Attorney General Eric Holder's team at the Justice Department wants to change that dynamic; Assistant Attorney General Karol Mason wrote all 50 state governors, warning them that they will lose federal funding if they don't crack down on prison rape.
Fallon's comment sounds oddly defensive, as if he expects the department to take criticism for trying to protect the unsympathetic millions who have lived in American prisons. In any case, the Justice Department's long-awaited focus on this problem (it took the department nine years to finalize rules pertaining to the Prison Rape Elimination Act of 2003, the Huffington Post's Ryan Reilly noted) deserves praise from conservatives and liberals alike.
"[S]exual abuse is a crime, and should not be the punishment for a crime," Mason wrote in the Feb. 11 warning to state executives.
Obviously, it is. Indeed, it's hard to imagine a more horrifying crime than sexual abuse. The strange thing is that a federal official had to point that out and urge government entities to prevent the rape of prisoners under their charge. Somehow, the phenomenon of prison rape has become an accepted part of American society and culture.
In one of Spike Lee's most underrated films, "25th Hour," "convicted New York drug dealer Montgomery Brogan [played by Edward Norton] reevaluates his life in the 24 remaining hours before facing a seven-year jail term," IMDB writes in the movie synopsis. One of the most moving scenes comes towards the end of those 24 hours, when Brogan asks his best friend to beat him to the point of disfigurement in order to mitigate the threat of prison rape. "I need you to make me ugly," he says.
The moment reflects a terrible truth about American society: Prison rape is understood and accepted in our culture. That scene works, artistically, because Americans assume that prisoners rape each other in jail, a fact that doesn't seem to bother a majority of people enough to make them demand that the relevant government officials put a stop to it.
It's not always inmate-on-inmate violence. Sometimes the guards' corruption is more malignant than just looking the other way. The Justice Department recently concluded an investigation of an Alabama women's prison, for instance, in which inmates were abused by the guards.
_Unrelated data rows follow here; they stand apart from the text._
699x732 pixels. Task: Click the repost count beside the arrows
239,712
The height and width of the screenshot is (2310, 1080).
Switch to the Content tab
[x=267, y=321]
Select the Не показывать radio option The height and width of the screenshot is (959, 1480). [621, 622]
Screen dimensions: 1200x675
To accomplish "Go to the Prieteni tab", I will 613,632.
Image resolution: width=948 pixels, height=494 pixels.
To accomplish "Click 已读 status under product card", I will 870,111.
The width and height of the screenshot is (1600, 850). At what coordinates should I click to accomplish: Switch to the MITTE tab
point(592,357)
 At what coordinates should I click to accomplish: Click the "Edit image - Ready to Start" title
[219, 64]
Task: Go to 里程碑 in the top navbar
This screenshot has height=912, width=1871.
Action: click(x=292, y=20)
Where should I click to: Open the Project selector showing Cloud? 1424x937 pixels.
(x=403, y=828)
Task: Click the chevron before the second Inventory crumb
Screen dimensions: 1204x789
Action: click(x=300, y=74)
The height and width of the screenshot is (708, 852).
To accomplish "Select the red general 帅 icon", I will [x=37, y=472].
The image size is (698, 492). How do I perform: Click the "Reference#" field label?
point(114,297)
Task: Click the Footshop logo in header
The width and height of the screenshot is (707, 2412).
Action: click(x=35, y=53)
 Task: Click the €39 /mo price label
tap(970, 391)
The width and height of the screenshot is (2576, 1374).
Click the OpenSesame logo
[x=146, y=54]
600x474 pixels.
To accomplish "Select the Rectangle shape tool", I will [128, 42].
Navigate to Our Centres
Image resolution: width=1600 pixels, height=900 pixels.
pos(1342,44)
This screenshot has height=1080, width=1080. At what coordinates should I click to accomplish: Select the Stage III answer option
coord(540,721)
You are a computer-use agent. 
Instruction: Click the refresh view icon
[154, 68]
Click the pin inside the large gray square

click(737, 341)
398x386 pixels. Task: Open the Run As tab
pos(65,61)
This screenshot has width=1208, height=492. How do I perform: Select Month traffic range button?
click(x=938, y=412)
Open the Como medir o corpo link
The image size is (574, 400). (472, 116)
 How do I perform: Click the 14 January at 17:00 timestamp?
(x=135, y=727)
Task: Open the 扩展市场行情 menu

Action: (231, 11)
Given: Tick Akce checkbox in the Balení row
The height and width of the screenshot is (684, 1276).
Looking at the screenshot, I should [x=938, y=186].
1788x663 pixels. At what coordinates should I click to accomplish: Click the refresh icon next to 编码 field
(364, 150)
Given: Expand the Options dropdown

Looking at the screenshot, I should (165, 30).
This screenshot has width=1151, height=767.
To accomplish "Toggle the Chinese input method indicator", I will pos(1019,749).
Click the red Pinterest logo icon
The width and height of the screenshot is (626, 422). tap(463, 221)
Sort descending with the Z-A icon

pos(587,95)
The injustice of Dillon's suffering is magnified by the fact that he never should have gone to jail in the first place -- he was innocent, the victim of corrupt law enforcement. Say Dillon was guilty though. "Sexual abuse is a crime, not the punishment for a crime," as even the most determined of law-and-order conservatives should agree. The Constitution protects against cruel and unusual punishment -- even the 18th century jurists who branded horse thieves with the letter "H" didn't consign felons to regular rape.
There's a bipartisan interest arising in allowing ex-felons, rehabilitated prisoners, to vote. Holder and Sen. Rand Paul, R-Ky., discussed the issue Wednesday during a meeting about prison reform. Perhaps those ex-felons, if they are permitted to vote, will give politicians the incentive they need to make the elimination of prison rape a high priority.
In his piece on Billy Dillon, Sneed described prison as the place "as close to hell, demons and all, as can legally exist in America." Conservatives who want a limited government shouldn't tolerate the state behaving like an angry God when it comes to inmates, no matter how evil their crimes.